MPRAlib documentation

GitHub Repository DOI GitHub License GitHub Release PyPI version Bioconda Version Tests Coverage badge GitHub Issues GitHub Pull Requests

MPRAlib is a Python library and CLI for processing MPRA (Massively Parallel Reporter Assay) data.

Citation

If you use MPRAlib in your work, please cite our recent preprint:

Uniform processing and analysis of IGVF massively parallel reporter assay data with MPRAsnakeflow Jonathan D. Rosen, Arjun Devadas Vasanthakumari, Kilian Salomon, Nikola de Lange, Pyaree Mohan Dash, Pia Keukeleire, Ali Hassan, Alejandro Barrera, Martin Kircher, Michael I. Love, Max Schubach bioRxiv (2025). 2025.09.25.678548

Installation

PyPI

pip install mpralib

Conda

From the bioconda channel:

conda install -c bioconda mpralib

Usage

Command Line Interface

Use the mpralib command to access various functionalities.

Validate a file

MPRAlib provides a CLI tool for validating MPRA data files against supported schemas.

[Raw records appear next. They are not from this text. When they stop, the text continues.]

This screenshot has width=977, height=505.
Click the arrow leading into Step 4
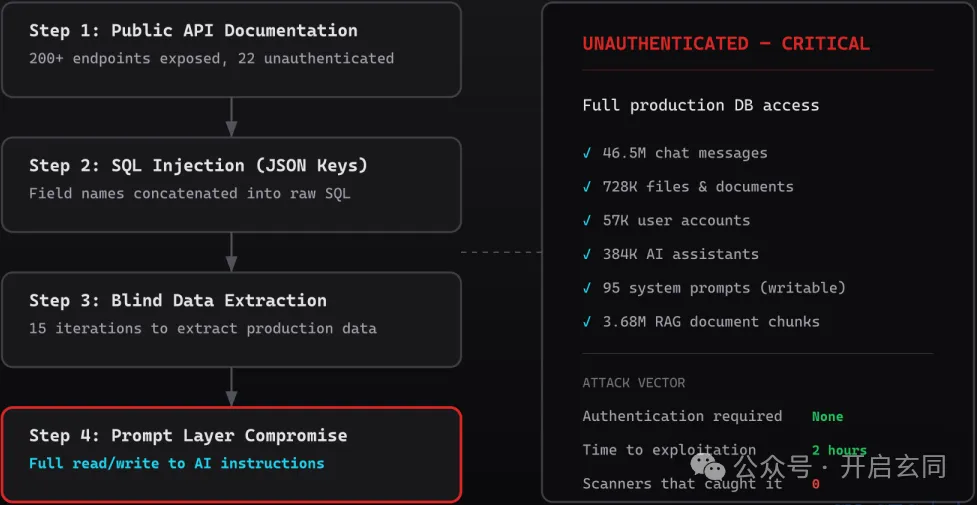coord(231,387)

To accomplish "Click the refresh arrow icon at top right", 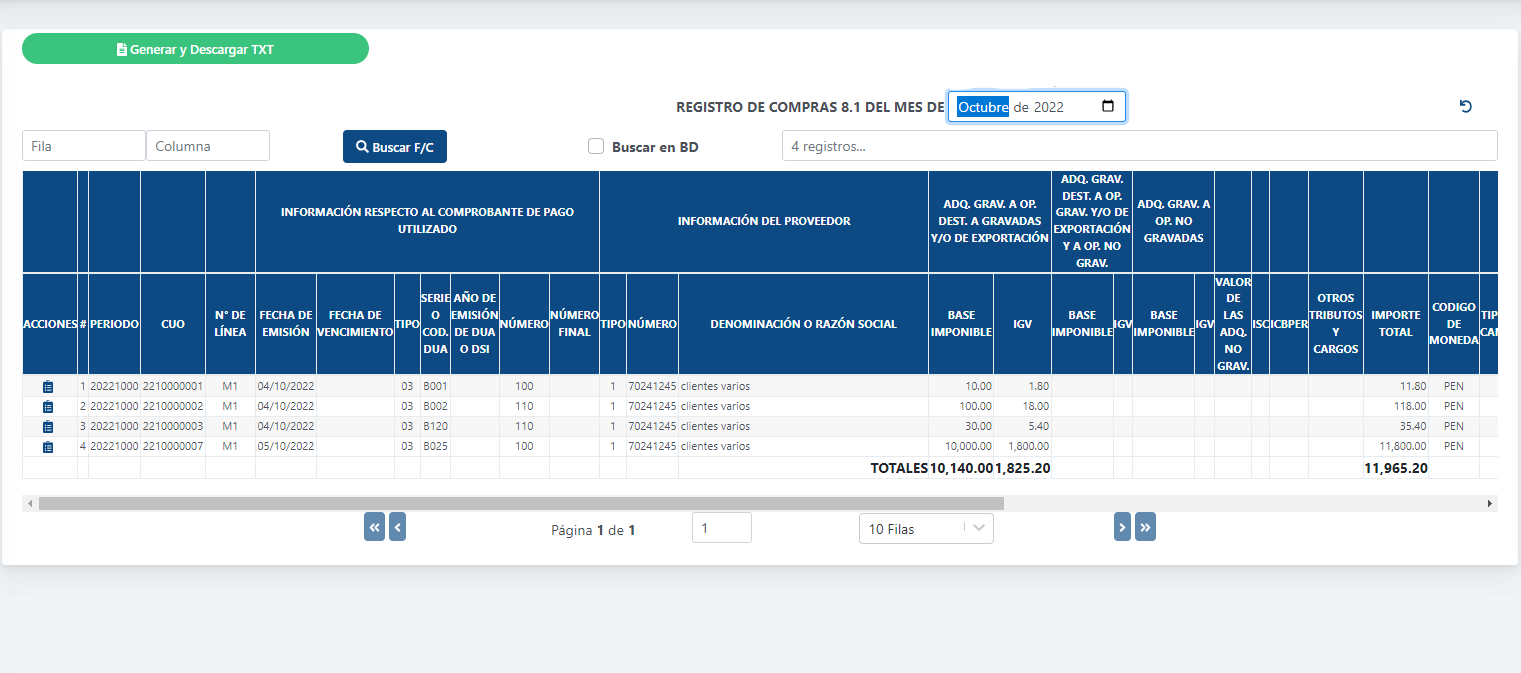I will point(1466,107).
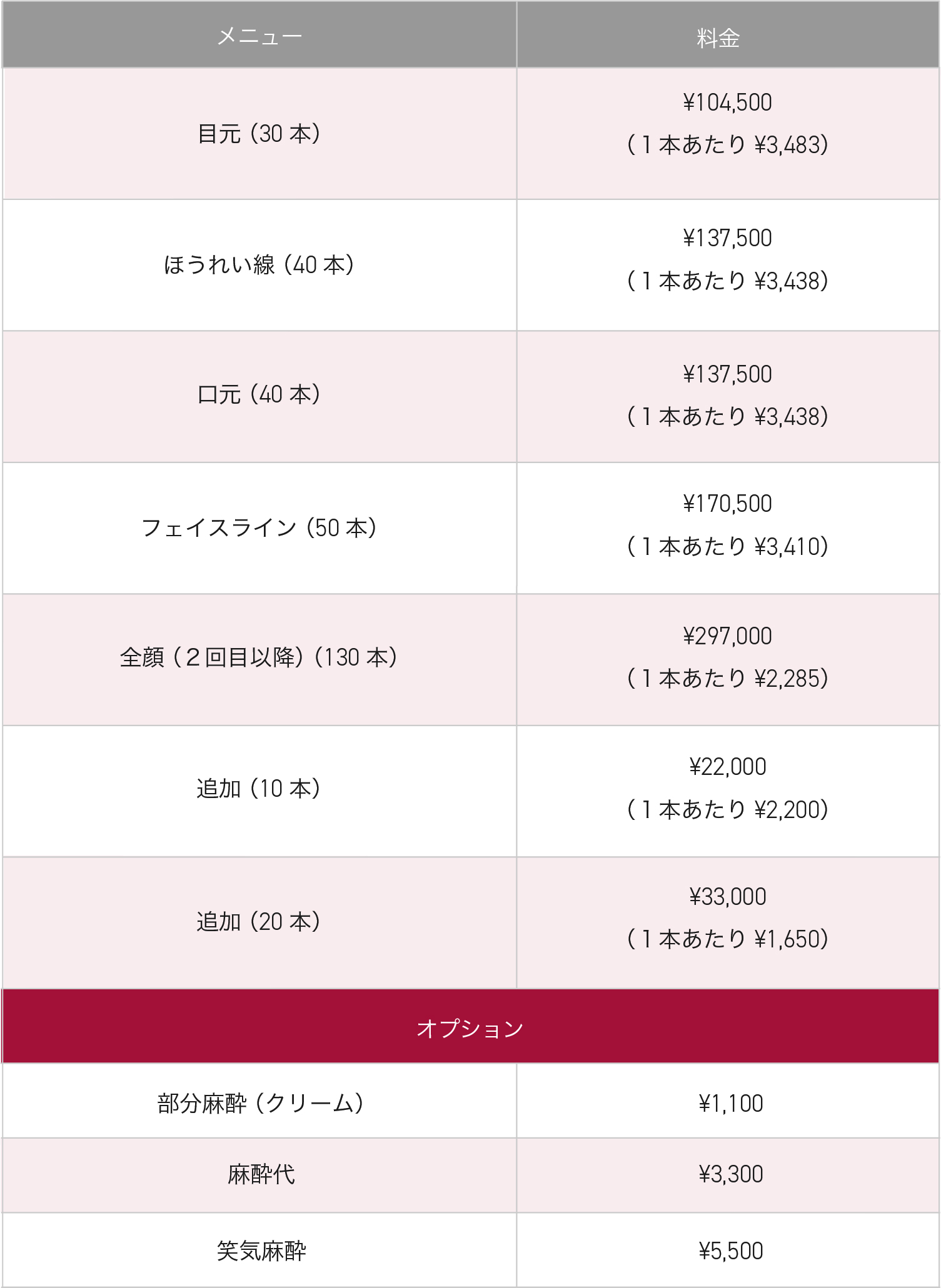The height and width of the screenshot is (1288, 941).
Task: Click the ¥33,000 price cell
Action: pyautogui.click(x=727, y=918)
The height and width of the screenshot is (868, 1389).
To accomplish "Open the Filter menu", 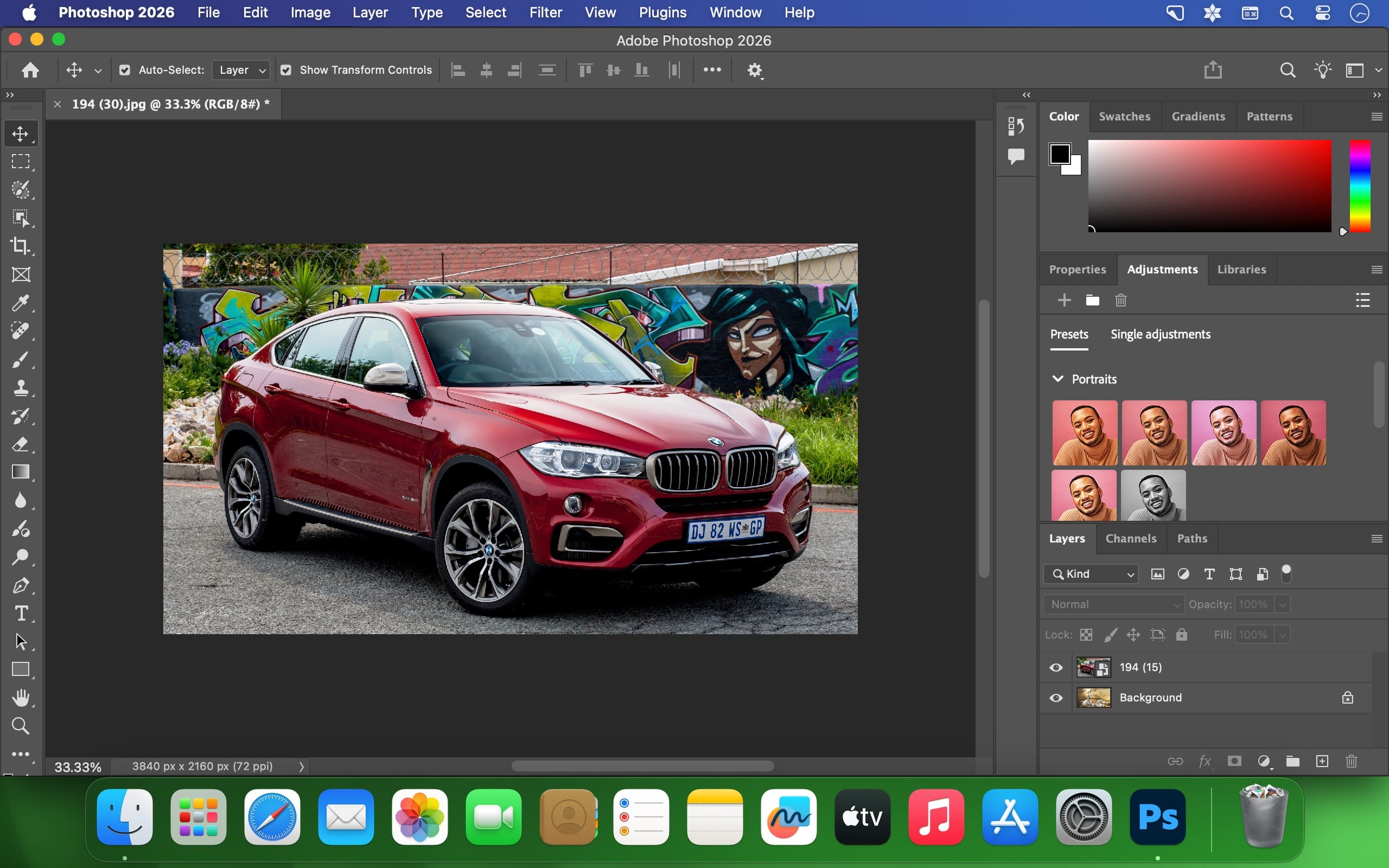I will 545,12.
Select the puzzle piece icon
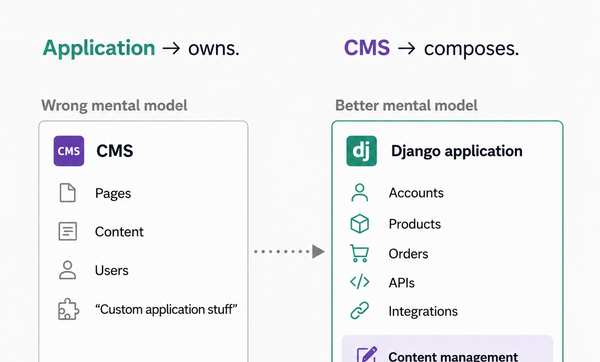 pyautogui.click(x=68, y=309)
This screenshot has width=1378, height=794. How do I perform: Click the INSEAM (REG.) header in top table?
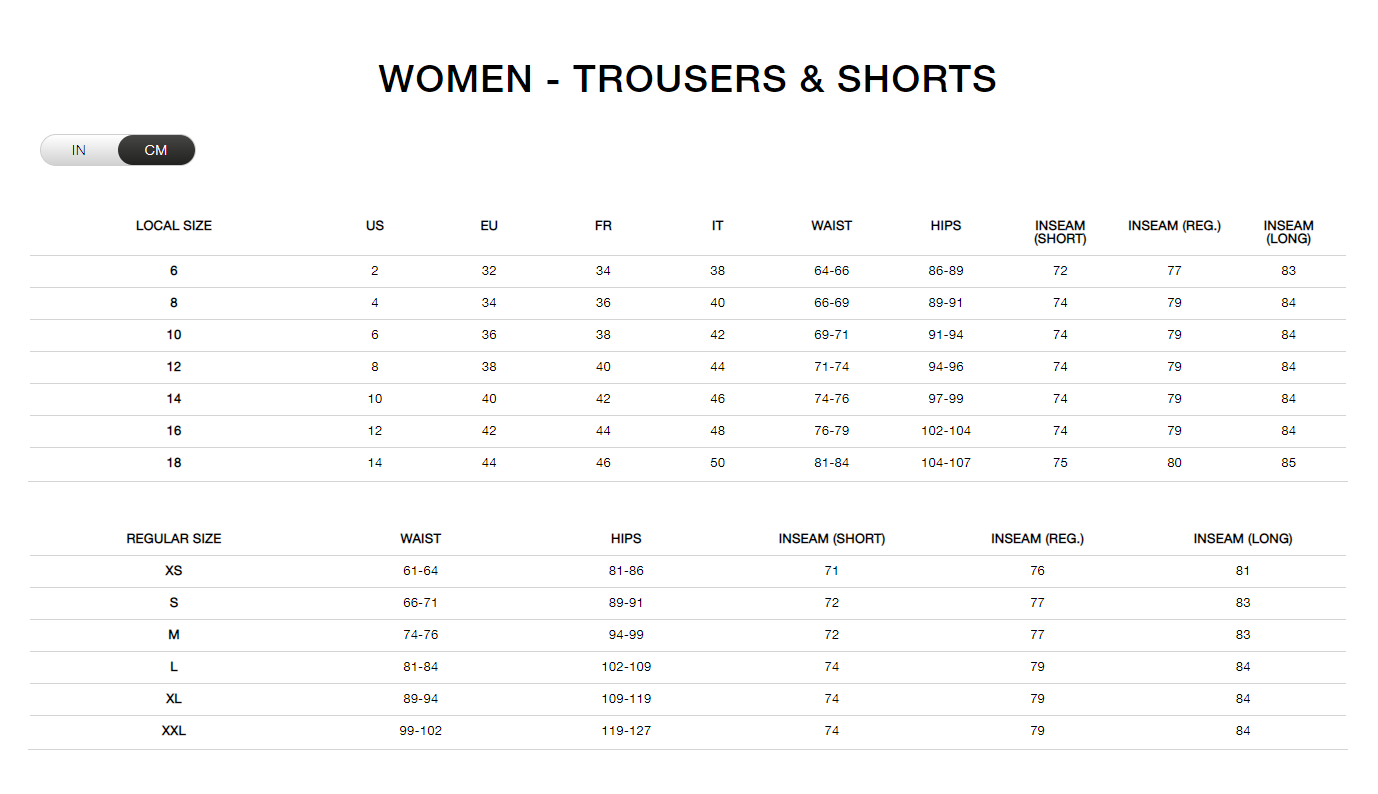click(x=1174, y=226)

mpralib validate-file <schema> --input <input_file>
  • <schema>: One of reporter-sequence-design, reporter-barcode-to-element-mapping, reporter-experiment-barcode, reporter-experiment, reporter-element, reporter-variant, reporter-genomic-element, reporter-genomic-variant

  • <input_file>: Path to your data file (e.g., .tsv.gz, .bed.gz)

Example:

mpralib validate-file reporter-sequence-design --input data/reporter_sequence_design.example.tsv.gz

Functional analysis

Filter barcodes using multiple filters, like setting min/max counts or detect barcode outliers

mpralib functional <schema> <inputs>
  • <schema>: One of activities, compute-correlation, filter

  • <inputs>: Please use --help for more details on the schema.

Example:

mpralib functional filter --input data/reporter_experiment_barcode.example.tsv.gz --method max_count --method-values '{"rna_max_count": 500, "dna_max_count": 300}' --output-barcode data/reporter_experiment_barcode.filtered.tsv.gz

Plotting

Generate plots of your data.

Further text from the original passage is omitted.